Entscheidung fällig: Kunstevent oder Volksfest
Von mehr als 60.000 Besuchern – bei rund 70 Einzelauftritten an 16 Spielorten – spricht Projektleiterin Christiane Hoffmann am Tag danach, verweist aber auf die Schwierigkeiten des Zählens. Denn die 6.000 verkauften Programmhefte, die für einsfünfzig und dreisprachig einzig und allein den ausgeklügelten Programmablauf verraten, sind schnell vergriffen, der Eintritt ist ansonsten frei, der Rest also Schätzung von fixem Wandelpublikum.

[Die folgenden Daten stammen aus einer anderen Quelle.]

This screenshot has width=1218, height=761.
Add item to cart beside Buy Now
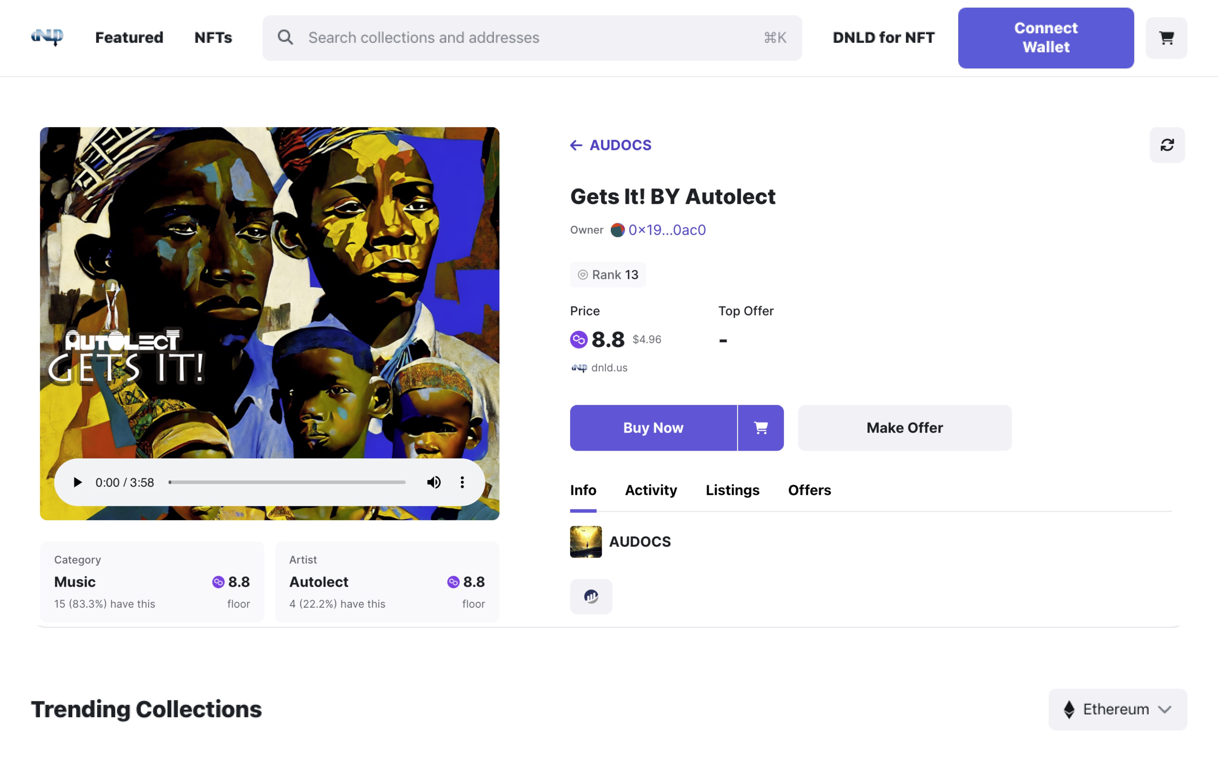click(x=760, y=428)
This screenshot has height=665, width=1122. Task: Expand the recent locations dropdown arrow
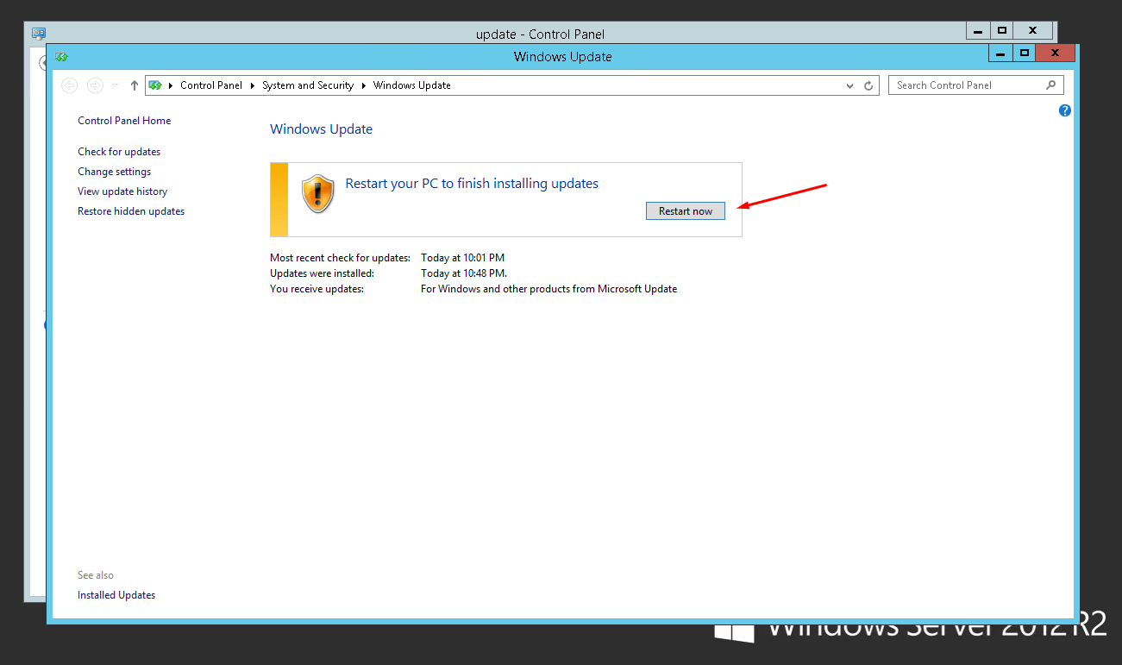click(116, 85)

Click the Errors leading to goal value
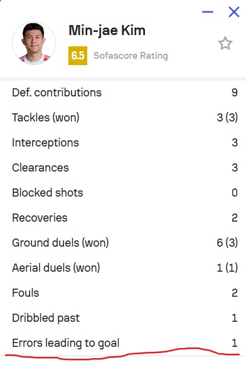[x=235, y=343]
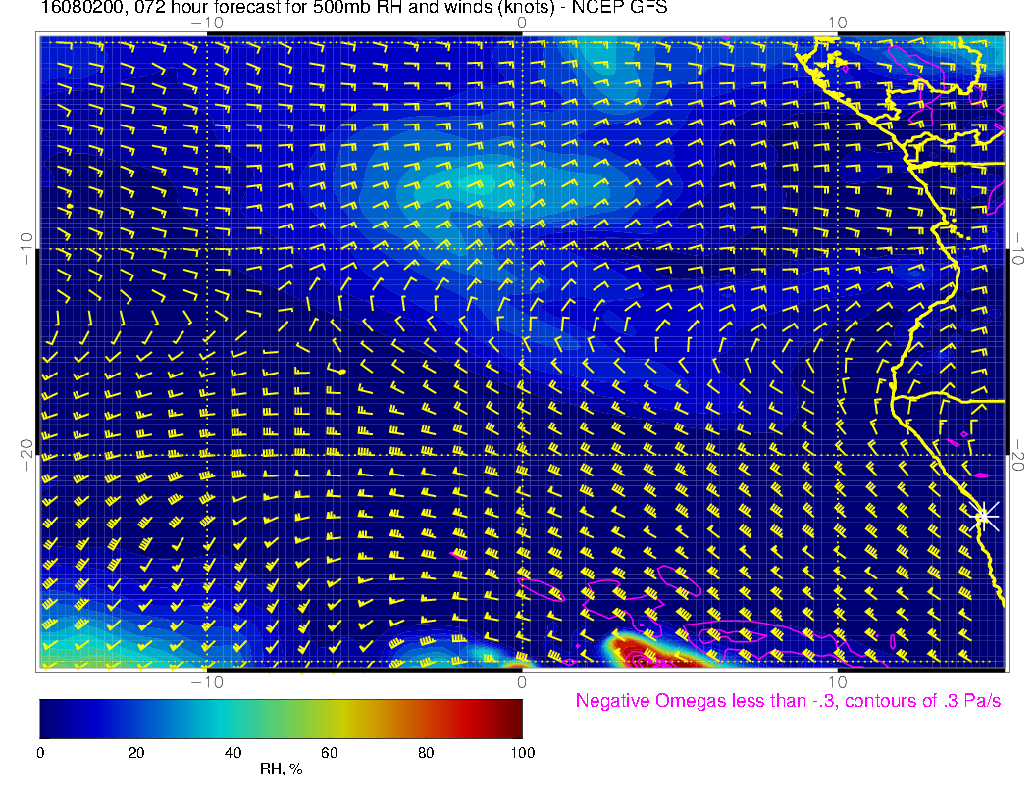Select the magenta omega legend text
1036x800 pixels.
pyautogui.click(x=788, y=701)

Wer die vergangenen Festivals erlebt hat, weiß, was die Organisatoren meinen: Man wollte bisher nicht genauer zählen. Denn der Jahrgang 2008 war nicht besser oder besser besucht als der von 2007, wo man von 30.000 sprach. Übrigens ebenso viele wie beim verregneten zwölften Jahrgang. Dennoch steht der Rekord nun in den Annalen.
So giert das Festival auf eine Entscheidung: Groß und professionell oder klein und volksnah. Charme hat beides, der bisherige Spagat ist nicht haltbar. Sympathische Ideen wie der Prolog donnerstags als "Picknick im Stadtpark" ersticken an Zuschauermassen und im Volksfestgemurmel. Plätze wie der Marienplatz gehören akustisch beruhigt, wenn man sich Klangfetischisten wie L’Éléphant Vert einlädt, wo selbst das Wasserspielrauschen stört.

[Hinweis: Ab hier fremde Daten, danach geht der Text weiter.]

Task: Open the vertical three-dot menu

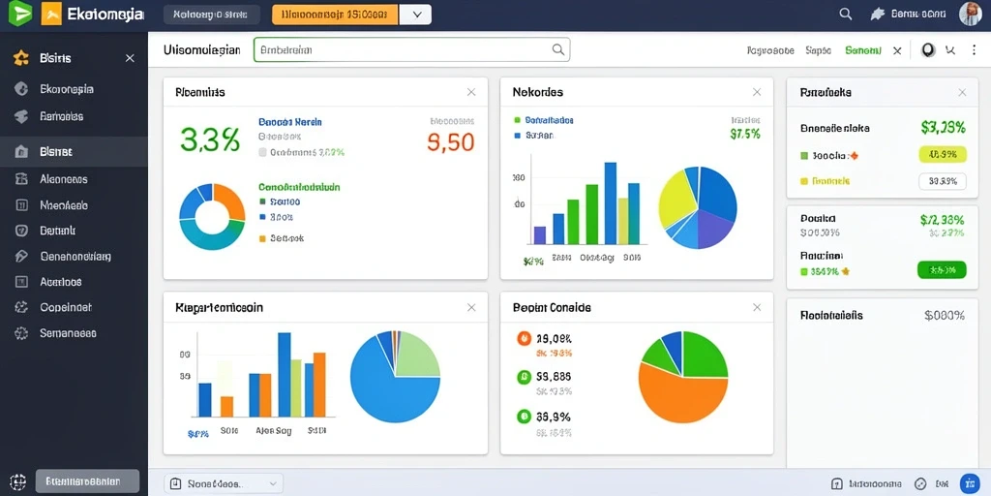Action: (x=974, y=50)
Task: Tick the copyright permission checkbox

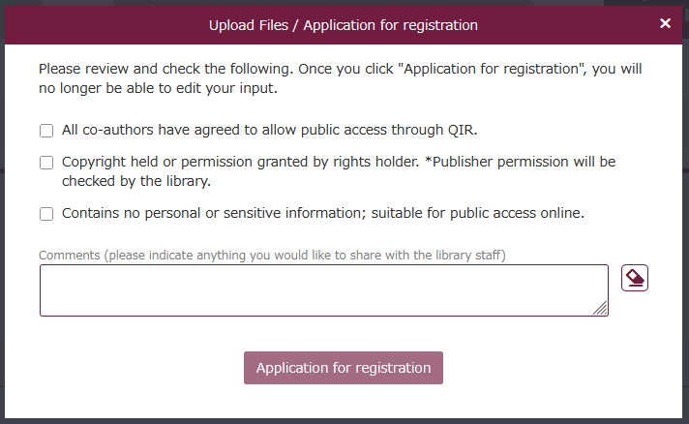Action: 46,163
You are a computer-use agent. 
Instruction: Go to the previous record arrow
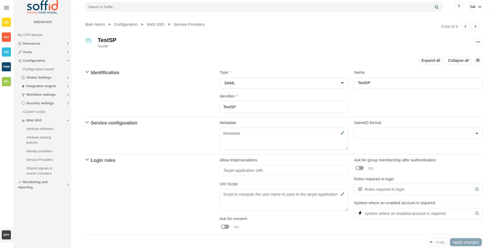[x=465, y=26]

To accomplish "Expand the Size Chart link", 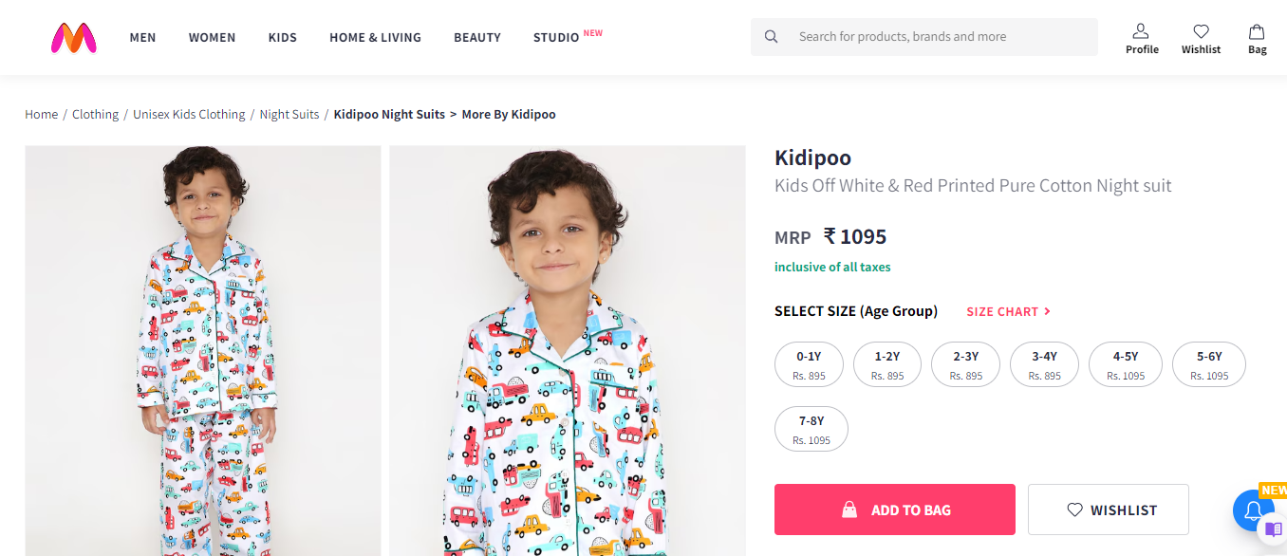I will 1008,311.
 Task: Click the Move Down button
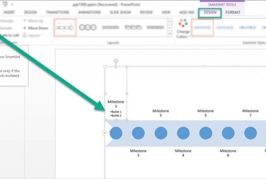38,28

Oder die Abschlussproduktion der Compagnia Teatrale Corona, die mit "Tempus Fugit" eine interessante, aber überfrachtete Version vom Albtraum eines kleinen Normalbürgers im Kampf gegen die große Zeit und deren finstere oder bunte Gestalten zeigte. Getragen von den schillernden Kostümen von Roberto Corona und der live dargebotenen Klaviermusik von Massimo Cottica waren viele technische Spielereien dramaturgisch überflüssig, auch wenn dem Feuer viel Wasser entgegengesetzt wurde. Die Inszenierung hätte vielleicht auf der Untermarktbühne des Historienspiels, welches alljährlich Anfang Juli die glorreichen düsteren Zeiten der freien Stadt unterstreicht, funktioniert. Aber auf dem Obermarkt war sie nur für die frontalen Sitzplätze richtig genießbar, die mehr als 3000 anderen Zuschauer blieben weitestgehend außen vor.
ViaThea
14. Internationales Straßentheaterfestival in Görlitz/Zgorzelec und Zawidów (31. Juli bis 3. August 2008)
Organisiert vom Kulturservice am Theater Görlitz, Projektleitung: Christiane Hoffmann.
Mit 16 Künstlern und Künstlergruppen.